« Étudier le pulaar, c’est aussi étudier ma propre façon de parler et celle de ma communauté. J’ai découvert que notre langue change selon les lieux, les rencontres et les migrations. »

Les chercheurs

Oumar Baldé

INALCO - Paris
Linguistique

LE PULAAR AU SÉNÉGAL : UNE LANGUE, PLUSIEURS FAÇONS DE PARLER

Oumar Baldé est jeune chercheur en linguistique à l’INALCO (Institut National des Langues et Civilisations Orientales), au sein du laboratoire PLIDAM (Pluralité des Langues et des Identités : Didactique – Acquisition – Médiations). Membre de la communauté peule, il mène sa recherche dans son propre mi-lieu. Il s’intéresse aux différentes façons de parler le pulaar au nord et au sud du Sénégal. Il étudie aussi l’influence d’autres langues, comme le mandinka, sur le vocabulaire. Son travail montre que les langues évoluent avec les migra-tions et les contacts, et pose une question centrale : existe-t-il un pulaar « pur » ?

Le pulaar est une langue parlée dans plusieurs pays d’Afrique de l’Ouest. Au Sénégal, elle est surtout utilisée par les populations peules, notamment au nord et au sud du pays. Pourtant, selon les régions, les Peuls ne parlent pas le pulaar de la même manière. Les mots, la prononciation et les expressions changent d’un endroit à l’autre.

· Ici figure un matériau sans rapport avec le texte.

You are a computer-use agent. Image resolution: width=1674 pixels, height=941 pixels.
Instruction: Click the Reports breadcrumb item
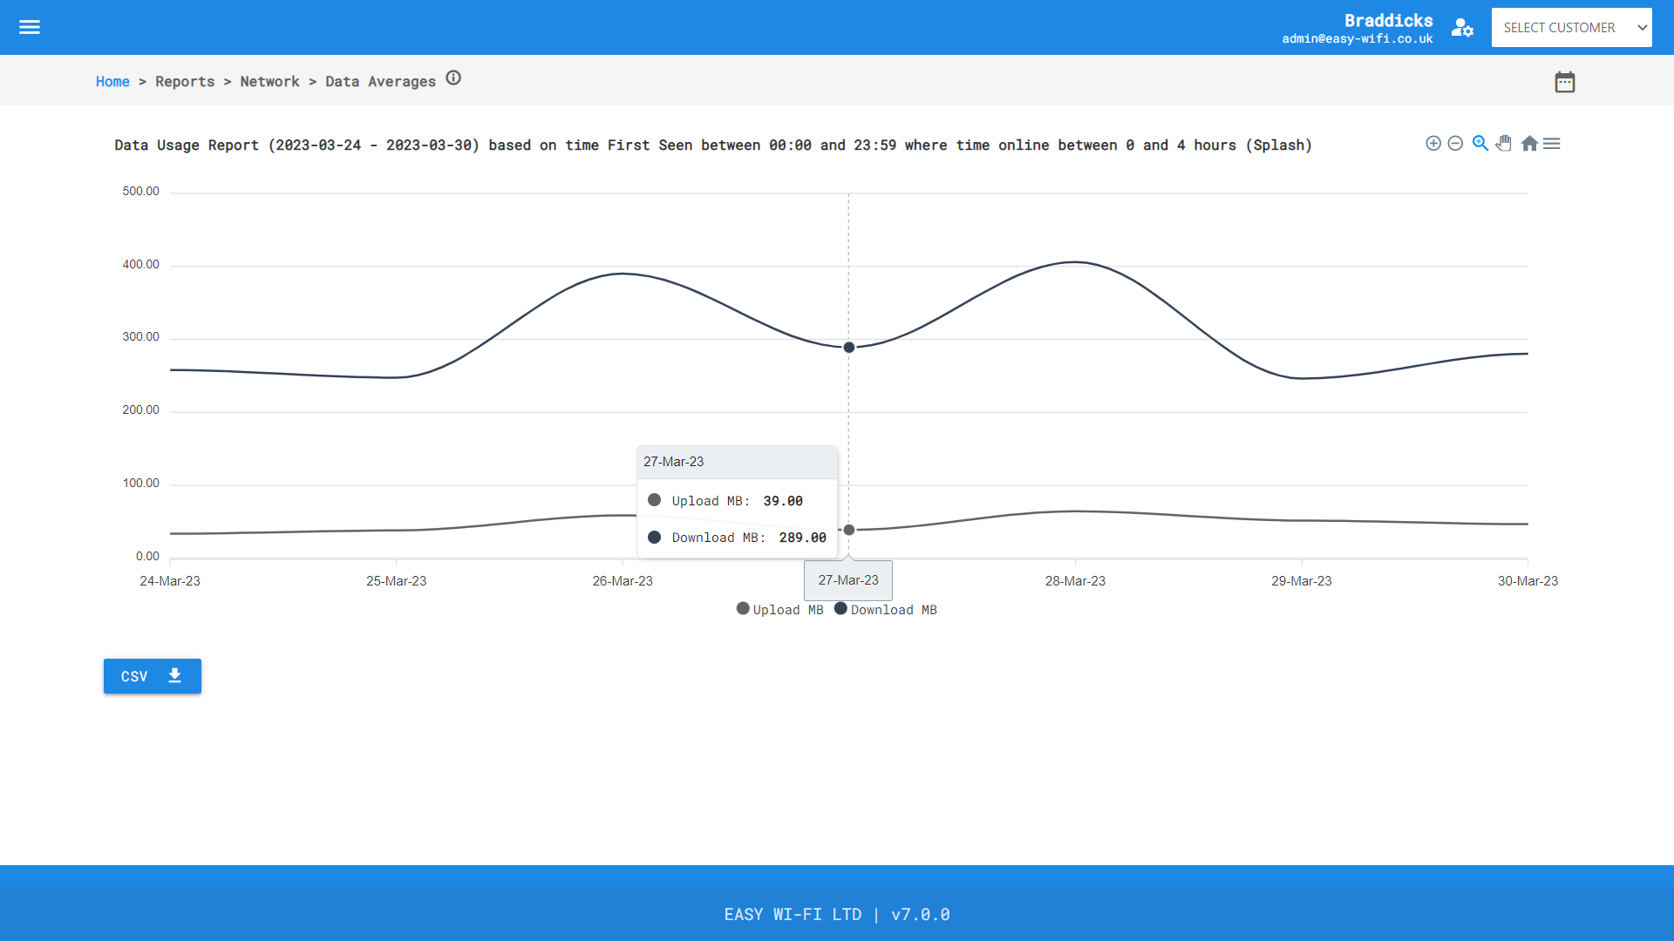pyautogui.click(x=185, y=81)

Dans les familles, entre amis ou au sein des associations peules, plusieurs dialectes du pulaar sont utilisés. Ces différences s’expliquent par l’histoire des groupes, les déplacements des populations et l’influence d’autres langues, comme le mandinka au Sud, ou encore le français, l’anglais et le portugais. Ainsi, un objet ou une personne peut être nommé de différentes façons. Par exemple, pour dire « jeune fille », on peut entendre mbomri chez les Peuls du Nord, bama chez les Peuls du Sud, ou jiiwo chez les Peuls originaires du Fuuta Jaaloo (actuelle Guinée).

Oumar s’interroge alors : existe-t-il un pulaar « pur » au Sénégal, ou plusieurs façons légitimes de parler la même langue ? Quels dialectes sont parlés, par quels groupes ? Pourquoi ces parlers évoluent-ils ?

Pour y répondre, Oumar a mené une enquête de terrain au Sénégal, notamment dans sa ville de naissance, Kolda, au sud du pays. Il a rencontré des familles peules, des associations de femmes, des jeunes et des personnes âgées. Il a réalisé des enregistrements, recueilli des textes, des images et pris des notes sur le vocabulaire, la prononciation et les pratiques culturelles.

 

Fiche publiée en 2026.

Objectifs
  • Comprendre pourquoi le pulaar varie selon les régions et les groupes.
  • Identifier les principales façons de parler le pulaar au Sénégal.
  • Montrer que cette diversité est une richesse linguistique et culturelle.